The striking morphology of the rod pathway circuitry in the mammalian retina (Kolb and Famiglietti, 1974; Strettoi et al., 1990; Vaney, 1986; Vaney et al., 1991) provides clues about specific network requirements for reciprocal feedback onto RBC terminals. RBC axon terminals form a complete mosaic in the innermost layer of the IPL, with very little overlap between terminals of neighboring cells (Young and Vaney, 1991; Zhang et al., 2002). The terminal field of a single RBC typically spans less than 15 μm(Greferath et al., 1990; Oltedal et al., 2009; Young and Vaney, 1991), and each RBC ribbon synapse receives a reciprocal feedback synapse (Raviola and Dacheux, 1987; Strettoi et al., 1990). Because the average spacing between A17 varicosities (~20 μm; Zhang, et al., 2002; Figure 1) exceeds the average diameter of RBC axon terminals, an individual RBC usually contacts no more than a single varicosity on each A17 (Vaney, 1986; Zhang et al., 2002). Thus, it appears necessary that each ribbon synapse on a RBC terminal be controlled by an independent feedback microcircuit. Ribbon-specific feedback may be required for optimal regulation of synapse-specific gain control of RBC output (Dunn and Rieke, 2008), although it is unclear whether feedback responses at individual synapses are isolated from each other within a RBC axon terminal (Oltedal et al., 2009). One possibility is that synapse-specific inhibition at a RBC terminal could reduce variability in the observed quantal content of an elicited response (e.g., in a single AII, connected to a RBC by ~10 ribbon synapses) by reducing the chances that one ribbon synapse would be significantly more depressed than the others at a single RBC terminal. Isolation of feedback microcircuits within A17s would also limit common reciprocal feedback at neighboring RBCs, preserving independent RBC signaling (Dunn and Rieke, 2008) and minimizing interactions at rare double contacts between A17s and larger RBC terminals.

■ **WORK TO COMPLETE**: Please check each statement against the passage on rod pathway circuitry and answer yes or no, quoting the words from the passage that settle it. (a) Axon terminals of neighboring RBCs overlap extensively. (b) Each RBC ribbon synapse receives a reciprocal feedback synapse. (c) The average spacing between A17 varicosities is smaller than the average diameter of RBC axon terminals.

■ **DATA SECTION**:

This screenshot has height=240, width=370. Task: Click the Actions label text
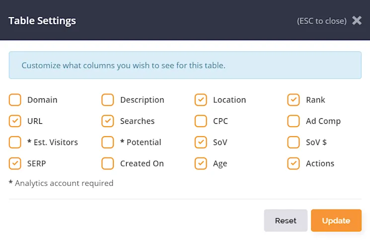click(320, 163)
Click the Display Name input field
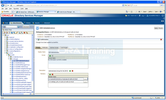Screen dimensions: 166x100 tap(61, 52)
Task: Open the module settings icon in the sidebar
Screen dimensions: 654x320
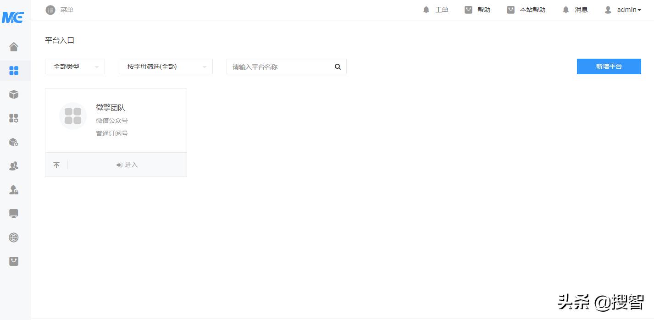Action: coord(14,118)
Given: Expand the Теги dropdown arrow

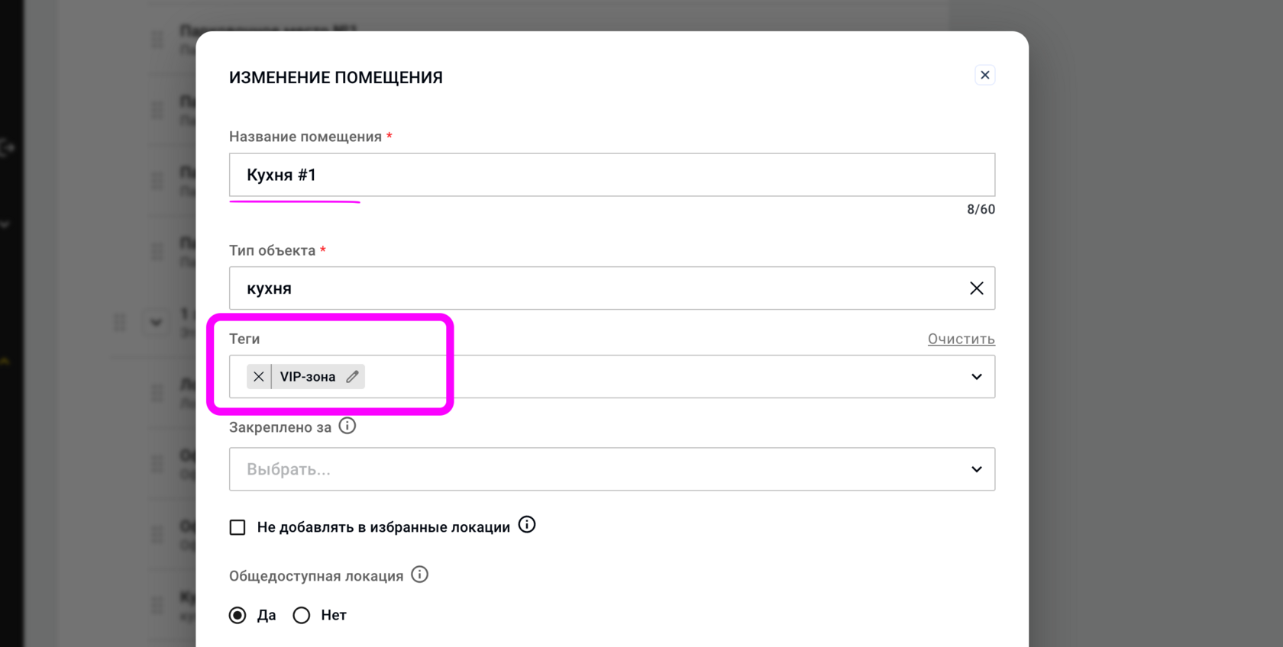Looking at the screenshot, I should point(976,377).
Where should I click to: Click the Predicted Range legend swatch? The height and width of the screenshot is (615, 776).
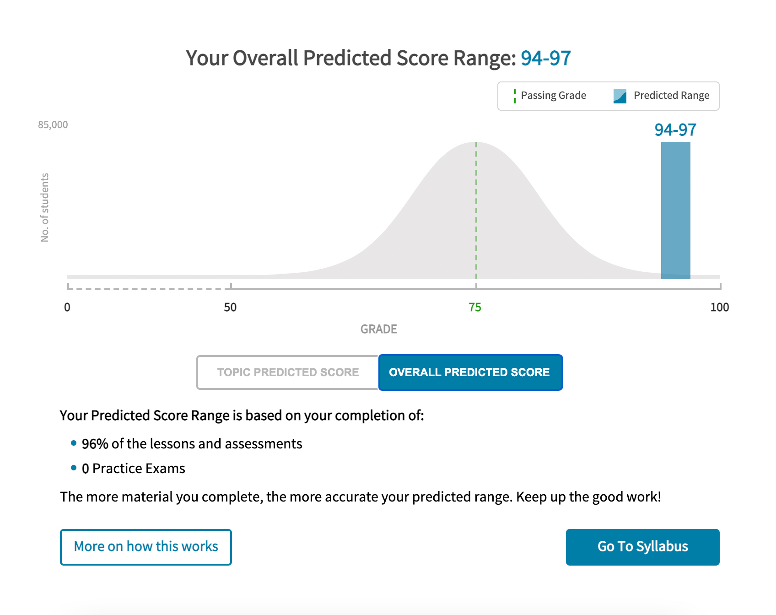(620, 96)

* * *

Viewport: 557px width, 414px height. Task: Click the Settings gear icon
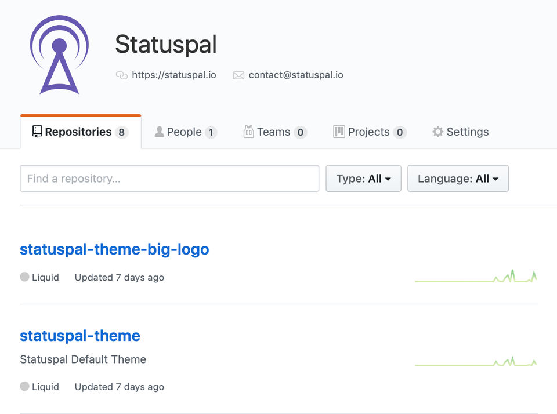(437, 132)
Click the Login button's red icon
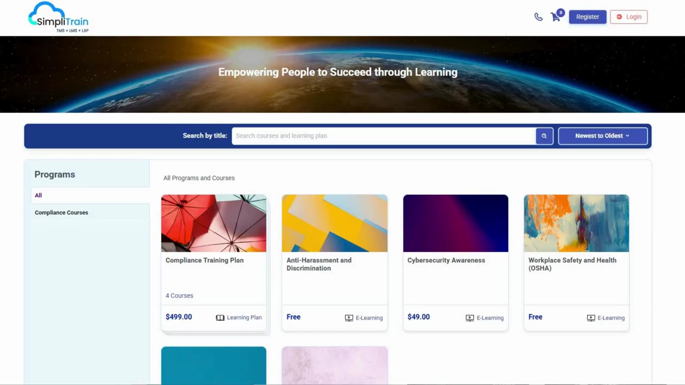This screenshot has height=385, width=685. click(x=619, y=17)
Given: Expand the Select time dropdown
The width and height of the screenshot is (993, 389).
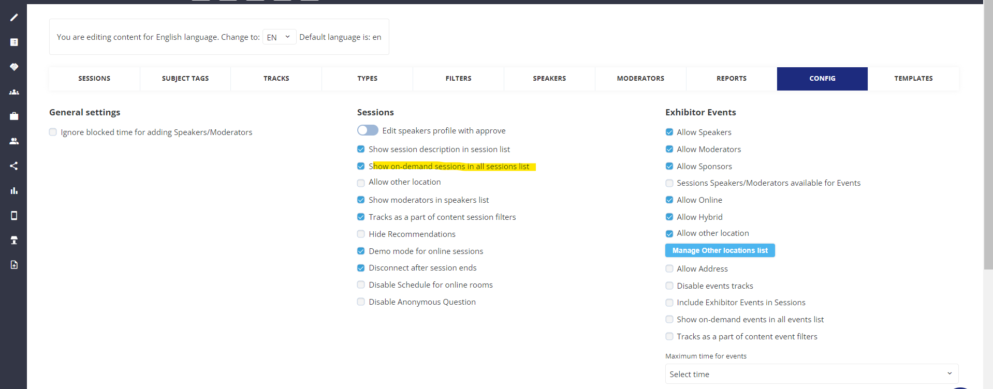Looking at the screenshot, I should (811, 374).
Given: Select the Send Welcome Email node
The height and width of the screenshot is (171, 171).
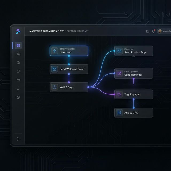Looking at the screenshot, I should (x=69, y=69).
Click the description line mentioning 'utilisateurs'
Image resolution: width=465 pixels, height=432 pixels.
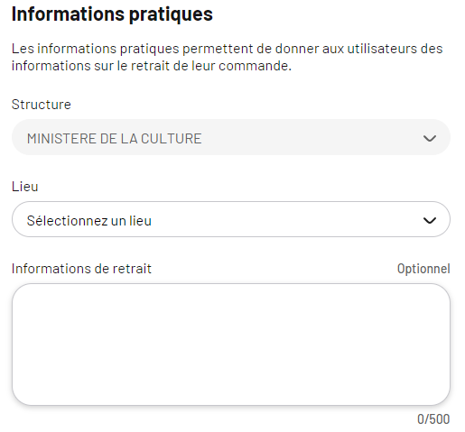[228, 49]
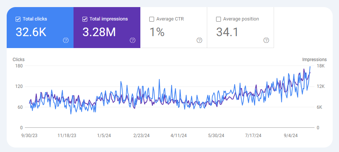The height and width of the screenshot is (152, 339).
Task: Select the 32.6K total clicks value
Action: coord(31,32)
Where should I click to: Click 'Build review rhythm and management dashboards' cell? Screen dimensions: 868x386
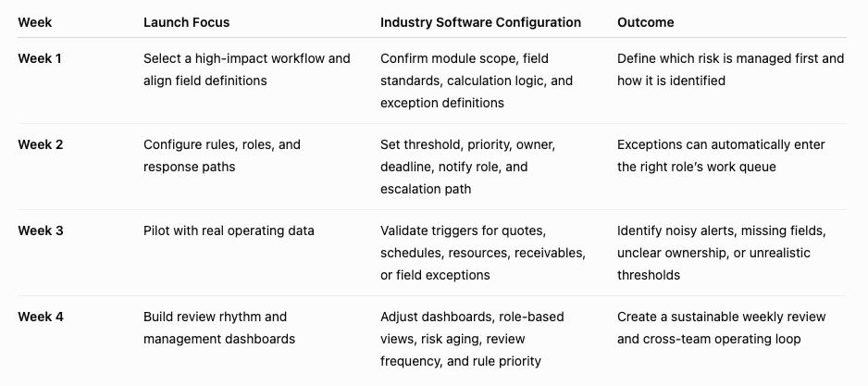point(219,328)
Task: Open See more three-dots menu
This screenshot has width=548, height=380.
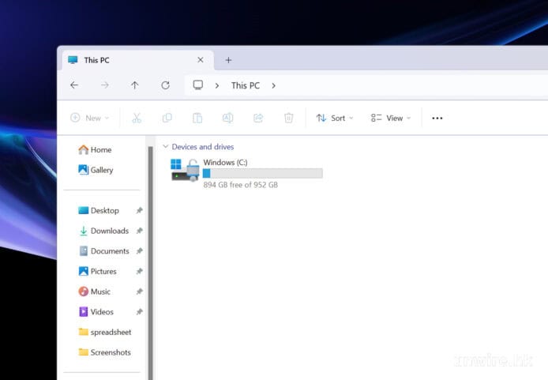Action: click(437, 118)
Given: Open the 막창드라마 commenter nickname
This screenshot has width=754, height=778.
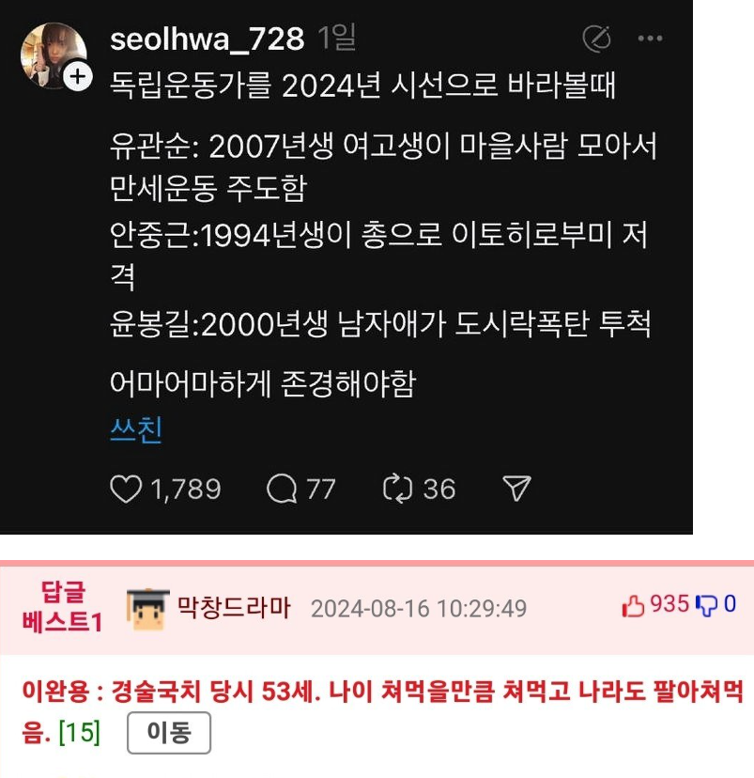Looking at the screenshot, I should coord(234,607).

■ **RESULT**:
(a) No: "with very little overlap between terminals of neighboring cells"
(b) Yes: "each RBC ribbon synapse receives a reciprocal feedback synapse"
(c) No: "exceeds the average diameter of RBC axon terminals"